** Opening Source data block **

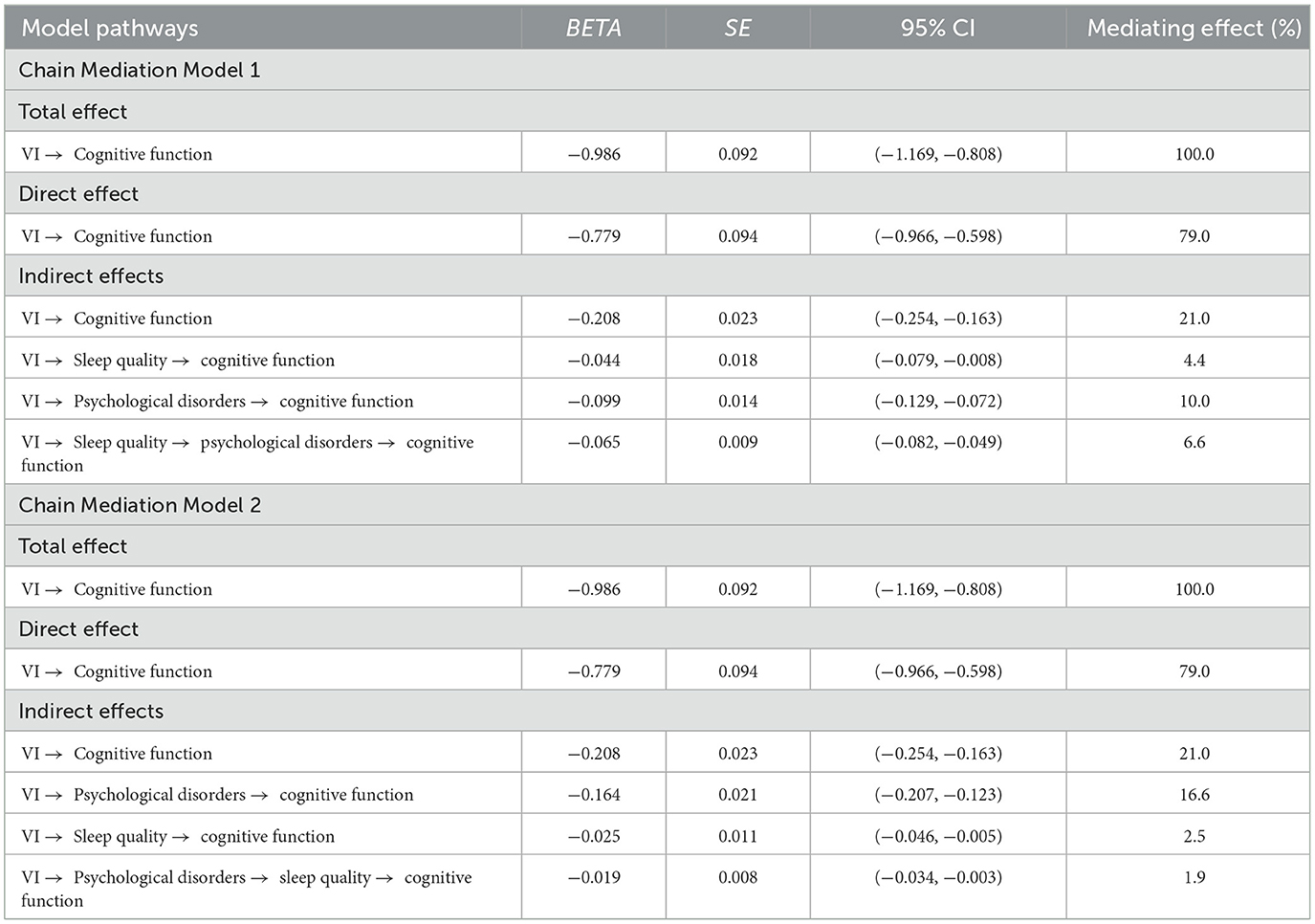Click the SE value 0.018
This screenshot has width=1315, height=924.
pos(737,361)
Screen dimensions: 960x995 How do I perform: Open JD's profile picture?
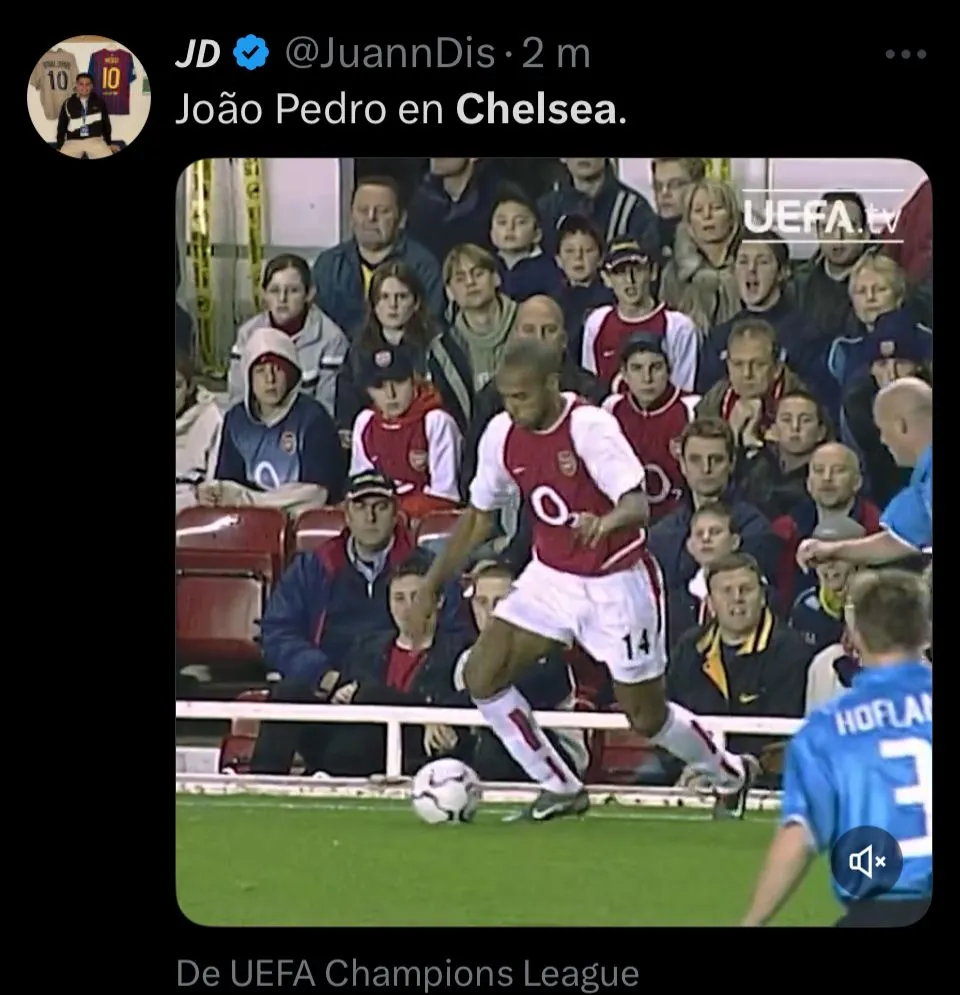tap(89, 97)
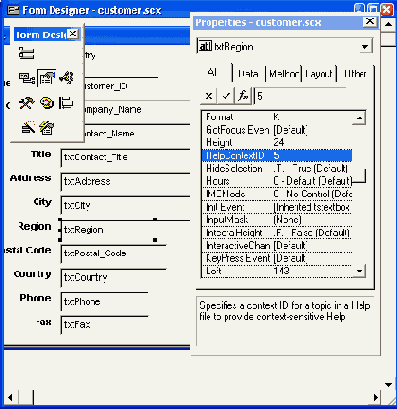Show the Form Controls toolbar (hammer and wrench)
The height and width of the screenshot is (409, 397).
click(27, 103)
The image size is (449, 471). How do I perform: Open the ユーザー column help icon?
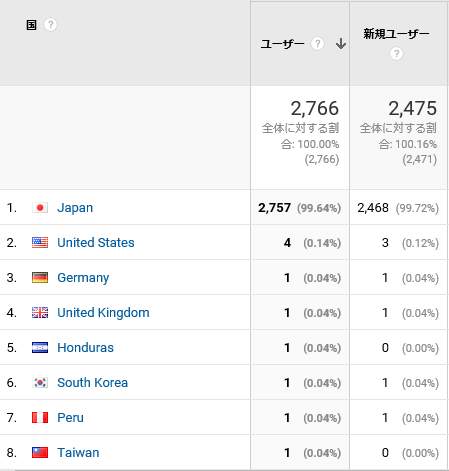tap(317, 44)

** Closing Source data block **

Problem description.
Repeat exactly the lines from the one containing "Screen dimensions: 960x995" to the last line of the records above, including both, and leave out any pictures.

Task output.
Screen dimensions: 960x995 How do I perform: Open JD's profile picture?
tap(89, 97)
Show the Form Controls toolbar (hammer and wrench)
The height and width of the screenshot is (409, 397).
click(27, 103)
The image size is (449, 471). How do I perform: Open the ユーザー column help icon?
tap(317, 44)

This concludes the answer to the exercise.